The most usual form of creeping eruption occurs when the larvae of dog or cat hook worms (Ankylostoma caninum and A. braziliense) penetrate intact, exposed skin and migrate through the epidermis [1]. The most common location is the foot, although other sites including buttocks, back, and thighs (which may have rested on contaminated sand) are susceptible [3]. Reported unusual involvement sites for larva migrans include the penis [4], anterior abdominal wall (5), and oral mucosa and in an infant. Lacking the enzymes necessary to penetrate and survive in the deeper dermis, the larvae wander a serpiginous route at a speed of 3 cm per day. Clinically, the primary lesion is a pruritic, erythematous serpiginous burrow. Although the larvae die usually in 2-8 weeks, survival up to 2 years has been reported. The incubation period ranges from 1 to 6 days. Creeping eruptions are a self-limited dermatosis. Secondary bacterial infection and eczematization are potential complications. Extensive lesions can be associated with wheezing, dry cough, and urticaria. A. caninum larvae can migrate to the small intestine and result in eosinophilic enteritis. Transient eosinophilia is also described [6]. Biopsy is of no value as the larvae advance ahead of the clinical tract. Epiluminescence microscopy is an effective noninvasive method to detect larva and confirm the diagnosis [7].
The lesions disappear in 2-8 weeks but rarely may persist for 2 years. Freezing the leading point of the burrow is an effective older method of treatment. This sometimes produces significant tissue destruction. The larva is up to 2 cm. ahead of the visible burrow; hence, treating the incorrect area will result in treatment failure.

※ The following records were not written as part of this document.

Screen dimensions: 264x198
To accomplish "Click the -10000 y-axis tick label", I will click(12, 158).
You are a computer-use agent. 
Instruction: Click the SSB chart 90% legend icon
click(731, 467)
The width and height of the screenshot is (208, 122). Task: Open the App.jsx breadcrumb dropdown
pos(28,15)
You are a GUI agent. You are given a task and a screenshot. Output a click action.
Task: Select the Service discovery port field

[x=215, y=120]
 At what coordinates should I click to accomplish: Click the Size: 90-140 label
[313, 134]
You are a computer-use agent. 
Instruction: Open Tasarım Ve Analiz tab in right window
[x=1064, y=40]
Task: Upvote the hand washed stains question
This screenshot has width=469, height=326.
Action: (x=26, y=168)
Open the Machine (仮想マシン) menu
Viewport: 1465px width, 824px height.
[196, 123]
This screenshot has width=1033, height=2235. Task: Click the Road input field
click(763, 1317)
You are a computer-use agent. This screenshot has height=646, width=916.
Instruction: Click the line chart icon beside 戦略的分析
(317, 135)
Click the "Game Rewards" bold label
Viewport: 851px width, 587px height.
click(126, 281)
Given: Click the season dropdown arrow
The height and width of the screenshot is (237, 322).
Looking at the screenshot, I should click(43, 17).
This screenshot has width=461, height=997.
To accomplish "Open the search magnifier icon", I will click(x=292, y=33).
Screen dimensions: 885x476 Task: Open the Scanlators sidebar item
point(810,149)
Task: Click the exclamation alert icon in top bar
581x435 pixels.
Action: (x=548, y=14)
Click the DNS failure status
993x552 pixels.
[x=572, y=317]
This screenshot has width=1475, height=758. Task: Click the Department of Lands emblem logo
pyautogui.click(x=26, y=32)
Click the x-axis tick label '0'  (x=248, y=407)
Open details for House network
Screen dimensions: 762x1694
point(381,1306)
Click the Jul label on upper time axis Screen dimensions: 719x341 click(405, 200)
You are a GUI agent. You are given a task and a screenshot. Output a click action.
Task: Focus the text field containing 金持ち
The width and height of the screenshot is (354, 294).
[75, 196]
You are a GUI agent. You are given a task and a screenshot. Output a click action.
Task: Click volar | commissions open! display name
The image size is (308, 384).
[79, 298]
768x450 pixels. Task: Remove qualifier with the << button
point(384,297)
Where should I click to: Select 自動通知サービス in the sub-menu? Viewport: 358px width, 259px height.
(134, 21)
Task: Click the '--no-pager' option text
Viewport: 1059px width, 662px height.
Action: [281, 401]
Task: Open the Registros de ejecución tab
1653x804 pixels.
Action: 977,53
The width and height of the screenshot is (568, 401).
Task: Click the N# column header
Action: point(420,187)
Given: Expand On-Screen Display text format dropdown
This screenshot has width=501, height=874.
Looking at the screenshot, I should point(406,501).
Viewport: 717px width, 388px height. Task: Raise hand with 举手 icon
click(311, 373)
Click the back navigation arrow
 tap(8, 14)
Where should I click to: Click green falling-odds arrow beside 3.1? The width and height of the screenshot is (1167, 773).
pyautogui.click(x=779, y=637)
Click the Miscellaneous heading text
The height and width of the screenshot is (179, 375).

The treatment of choice is ivermectin (a single dose of 200 µg/kg body weight) [8]. Albendazole (400 mg a day by mouth for 3 days) is also effective. An alternative choice of treatment is the topical application of 10 percent topical thiabendazole suspension 4 times a day for at least 2 days after the last sign of burrow activity. Either of the two commercially-available oral preparations may be used directly [9]. This regimen is of great efficacy and has the least toxicity. Rarely, cases are treated with oral thiobendazole.